In contrast to Khandelwal and Britto’s [22] approach, our research extends the application of transfer learning and multi-task training to the specific area of entity modifier classification within clinical texts. We apply transfer learning to two diverse data sets, outperforming existing benchmarks on a publicly available data set. Our methodology differs notably from that of Khandelwal and Britto; we do not rely on the injection of special tokens into our input data. Instead, we employ a distinct classification head for each modifier, with simultaneous training of all heads to enhance model efficiency. This study also showcases the versatility of multi-task training in transferring weights across modifier heads from different data sets, even with only partial modifier overlap. Additionally, through ablation studies, we identify the most effective architectural configurations for our approach. A practical real-world application of our method is demonstrated in addressing the identification of modifiers for clinical entities specific to Opioid Use Disorder (OUD).

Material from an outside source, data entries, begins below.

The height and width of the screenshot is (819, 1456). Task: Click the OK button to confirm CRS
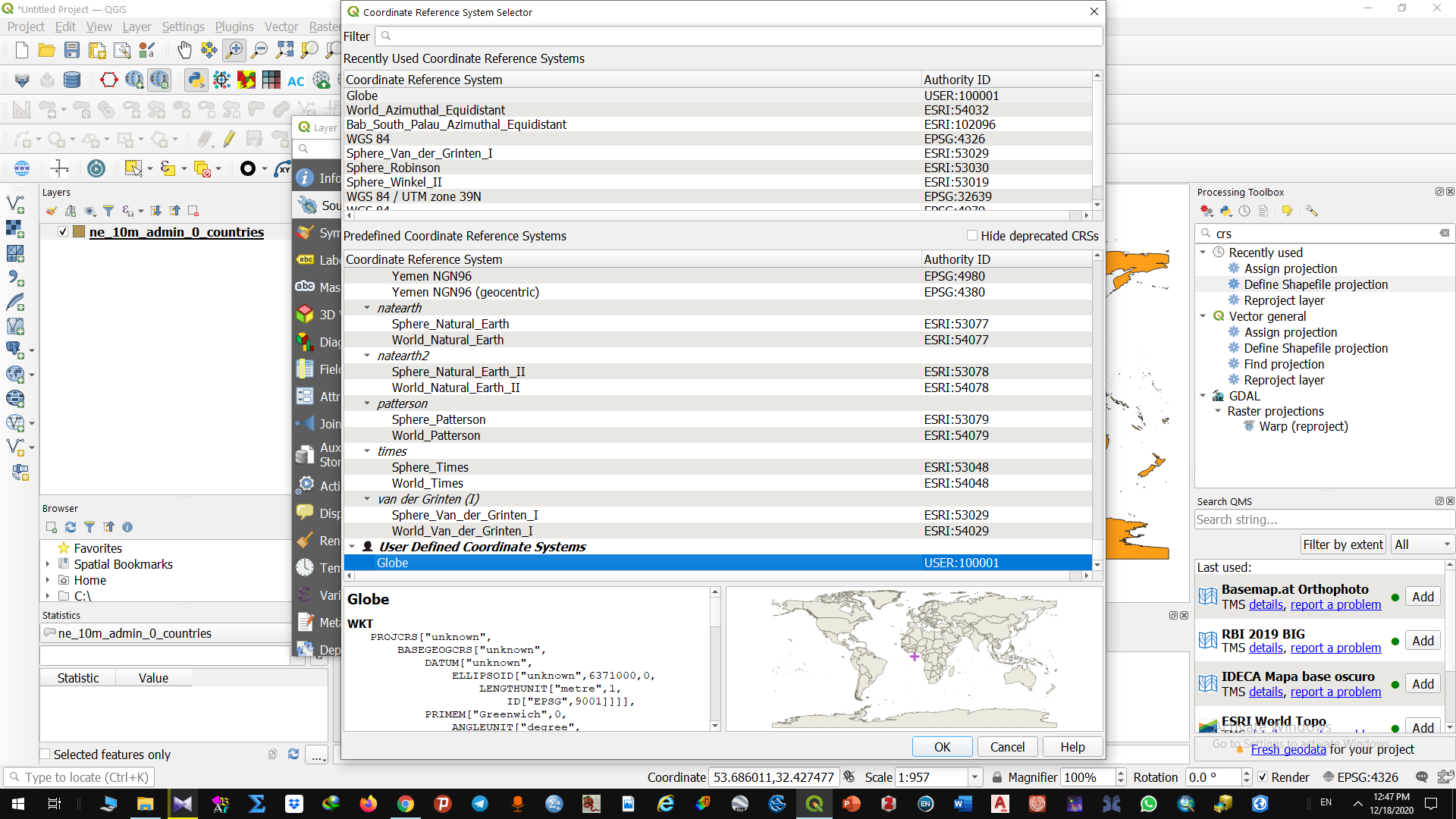(941, 746)
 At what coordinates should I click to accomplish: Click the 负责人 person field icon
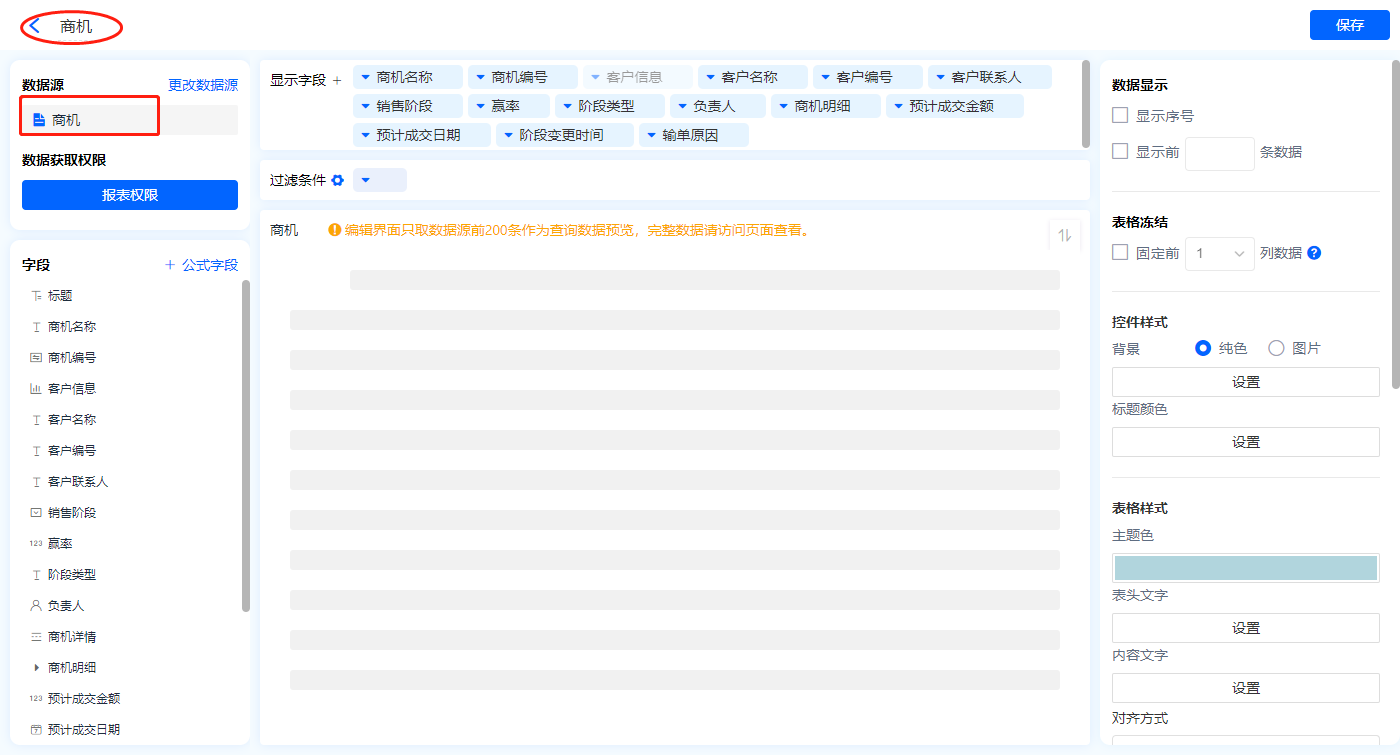pos(37,606)

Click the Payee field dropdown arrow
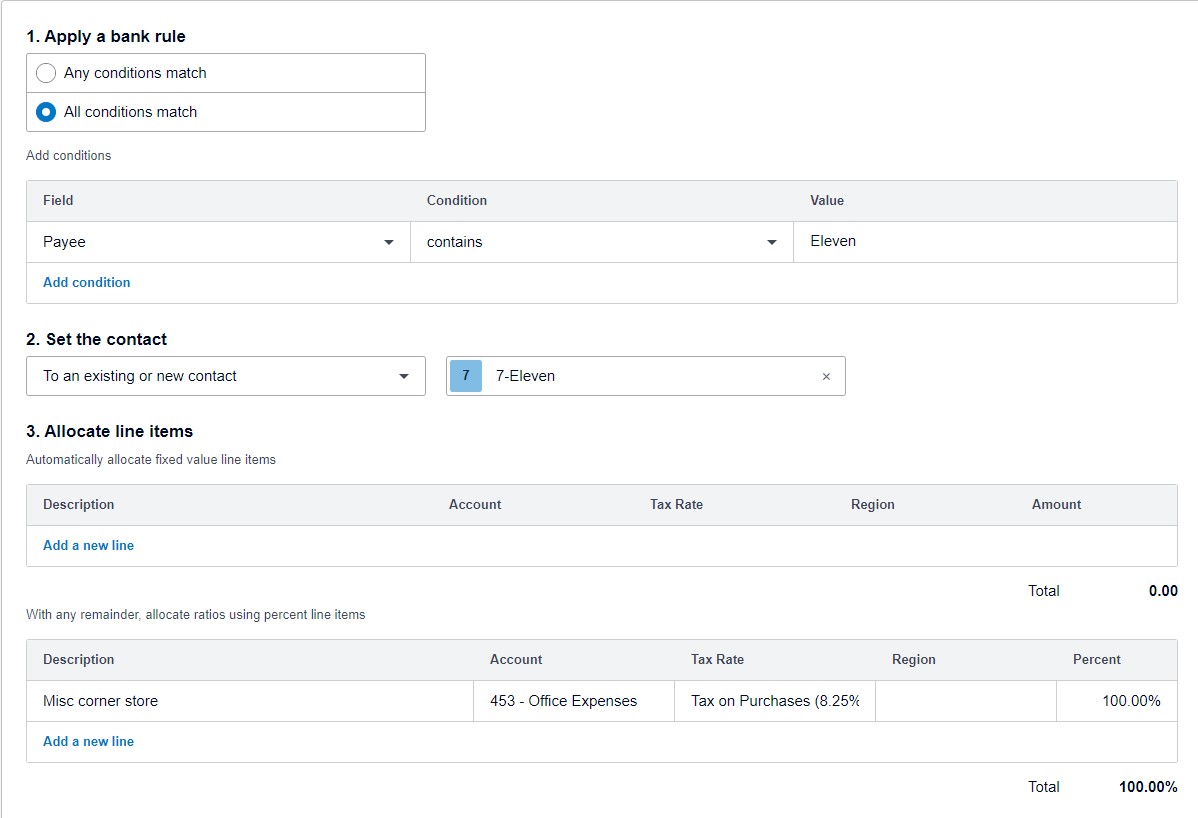[389, 241]
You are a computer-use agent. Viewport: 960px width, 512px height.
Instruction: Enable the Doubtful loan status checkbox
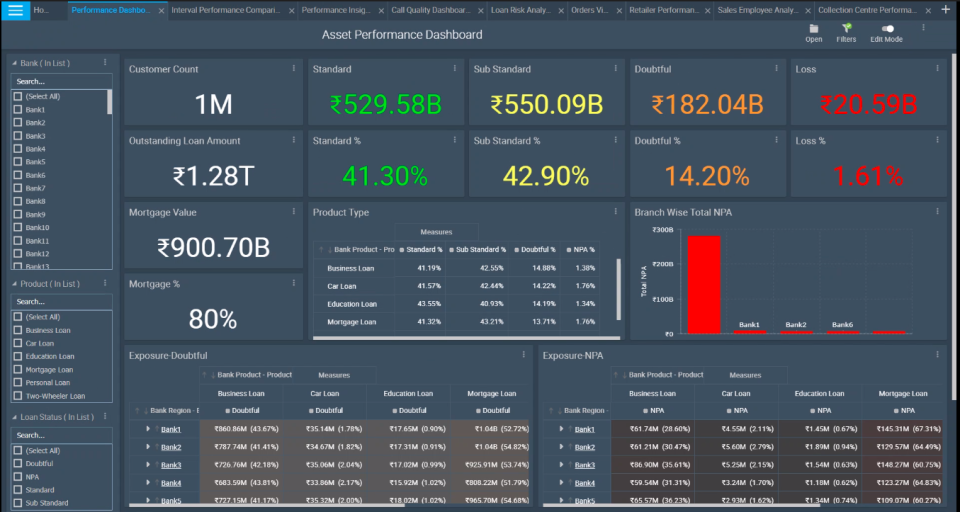pos(18,464)
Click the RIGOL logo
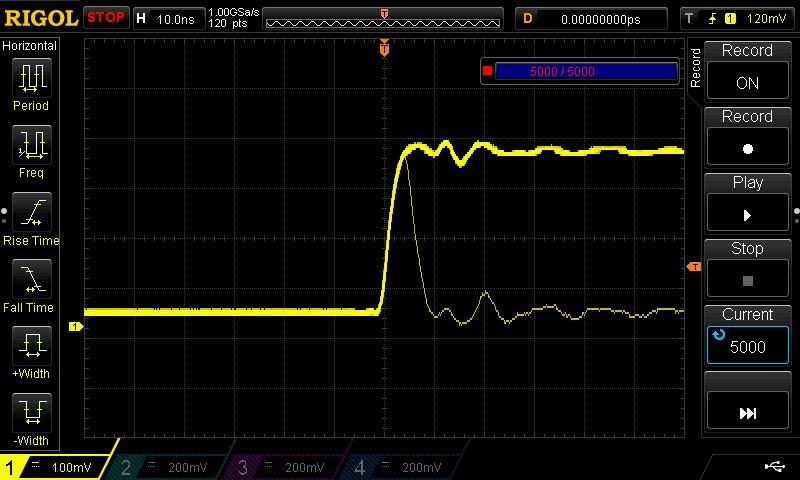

We utilized two data sets for the evaluation of modifier detection in clinical text. The published ShARe corpus from SemEval 2015 Task 14 [13] and an unpublished corpus from the University of Alabama at Birmingham that was annotated for OUD-related entities (including modifiers). An overview of both corpora, including the number of documents, entities, modifier types, and counts, is shown in Table 1.

ShARe data set

Task 14 of the SemEval-2015 [13] provided a data set for two tasks, including clinical disorder name entity recognition and template slot filling. It consists of 531 de-identified clinical notes. For this publication, we focus only on the template slot filling task. This task requires the identification of negation, severity, course, subject, uncertainty, conditional, and generic modifiers of the clinical disease entity. The assigned training and development set are combined to build our final model, and the test set results are reported.

OUD data set

After training by WC (OUD research co-coordinator) annotators created a corpus consisting of 3295 clinical notes from 59 patients (23 controls) from physician case referrals between 2016 and 2021. Annotation of 25478 OUD entity mentions and modifiers were done using BRAT 1.3 software. Annotators modified entities for negation, subject and assigned a DocTime value of before, overlaps, or after. Additionally, annotators annotated mentions of substance and opioid use, OUD and Substance Use Disorder (SUD) as illicit. To the best of our knowledge, illicitDrugUse is a unique event modifier in our data set. We split the data set to 80% for training, 10% for development, and 10% for testing based on entities, not documents. The training and development set are combined to build our final model, and the test set results are reported. We plan to de-identify and release this data set as part of a future shared task.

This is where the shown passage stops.